Quote of the day: Your past does not equal your future. ~ Anthony Robbins
This evening, I went back to therapy. I missed sessions for a month so far, because of her travel and my parent's illnesses. Did I miss it? Not one bit. For the past several weeks I have been plugging through 12 hours of continuing education. I have learned a ton and a lot of it I have been applying to my life now. I am so glad I did a training on dialectic behavior therapy, because it has helped me see that two opposing thoughts can really exist at the same time and it is okay! I will probably write more about what I am learning in another blog posting. Tonight's session was interesting because I think she could personally see how mentally busy I have been between our last session and now and was totally impressed with how I am operationalizing what I am learning. Obviously she doesn't know me, because I used to be a person who LOVED to learn. I have an inquisitive mind and I am intrigued by other people, their lives and experiences.
What the therapist is trying to help me understand is that I can live and survive on my own. She wanted me to evaluate all that I have accomplished this year after Peter left me. She said I went from being a person who couldn't pay a bill, to a person who manages all the finances, all the house and car maintenance, runs a household and cares for both of my parents. Somehow she was impressed by what I have done all on my own. I literally said to her, "I am happy for you!" But all of this doesn't mean much to me, as I measure my life not on things and tasks, but on the connections I make with people. My number one connection has always been, my husband.
All of this is an aside to my day. This morning, I dropped my dad off at his memory care center. The staff was happy to see my dad return. When the staff saw me, they asked me to come inside. There is a classmate in my dad's program who knows me. I met this person before he was diagnosed with dementia. Any case, this person has been asking to see me for several weeks. Today timing aligned. When he saw me..... he literally came flying over and gave me HUGE hugs. He reminded me that I am a special person and that he and so many people love me. After my friend went back into his class, the staff told me that my friend talks about me all the time and they learned from him all the wonderful things I try to do to help people. I am not used to such kudos in my daily life, so I found all of this so so touching.

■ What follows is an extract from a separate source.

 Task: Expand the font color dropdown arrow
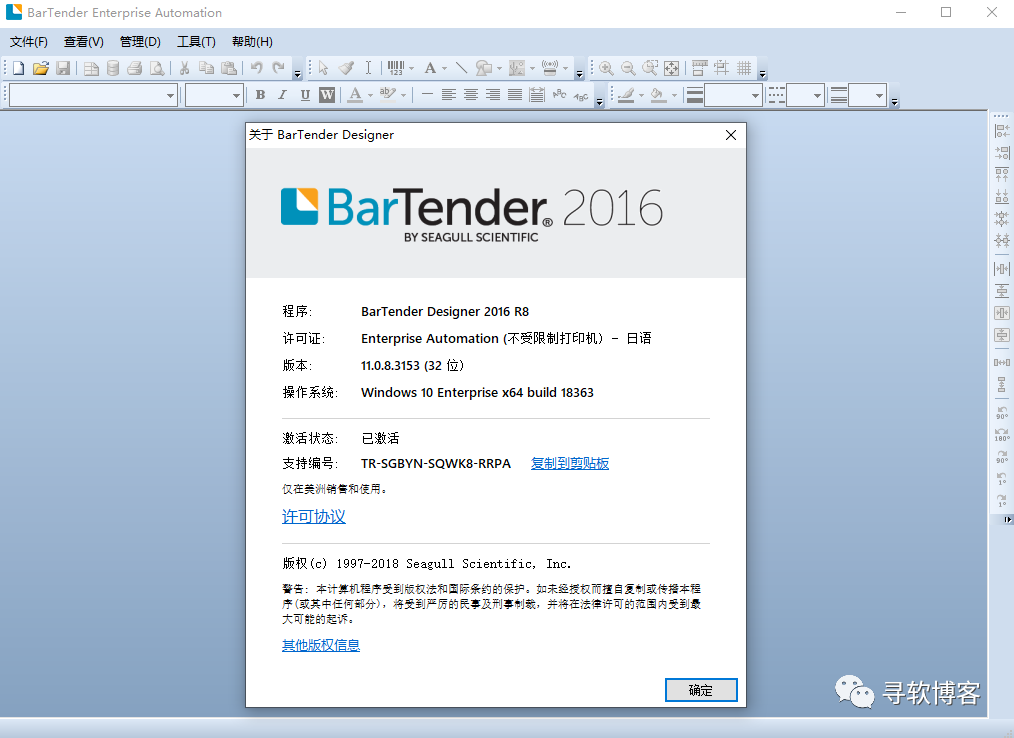coord(370,94)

From there, I drove to the mall. I have wanted to get my purse repaired at the Brighton store for months. But with my parent's in tow, it is impossible. Today, I decided to just do it! As soon as I entered the mall, I was hit with all sorts of emotions. The last time I entered this mall, was to either walk with Peter or meet him and try to communicate. As I walked the mall, I was flooded with all those memories. I can't even do a normal thing, without reflecting on my marriage. As I kept walking, I then passed a Build a Bear store. This is a store Mattie used to love. Again, this brought sadness.
By the time I got the Brighton store, I was wound up like a top! When I started talking to the store clerk, I was agitated, because the reason my purse needed to be fixed was because the company broke the zipper during the last purse cleaning (the perk at Brighton is they will clean and condition you purse for free every year). The clerk said that I should have brought this issue to their attention right away after picking up my purse in 2022. This is where I lost it. I told her I balance a circus show and this was the first time I was able to return to manage this issue. Needless to say, within minutes, Patty and I became friends. I learned about her life, her husband battling cancer, and the impact on her life. She learned about my role caregiving for my parents and she told me about the Glen Campbell song, I'm Not Gonna Miss you. I never heard this song before, but I attached it below. Campbell suffered from dementia and wrote this song for his wife. The song is very meaningful to me and hits home.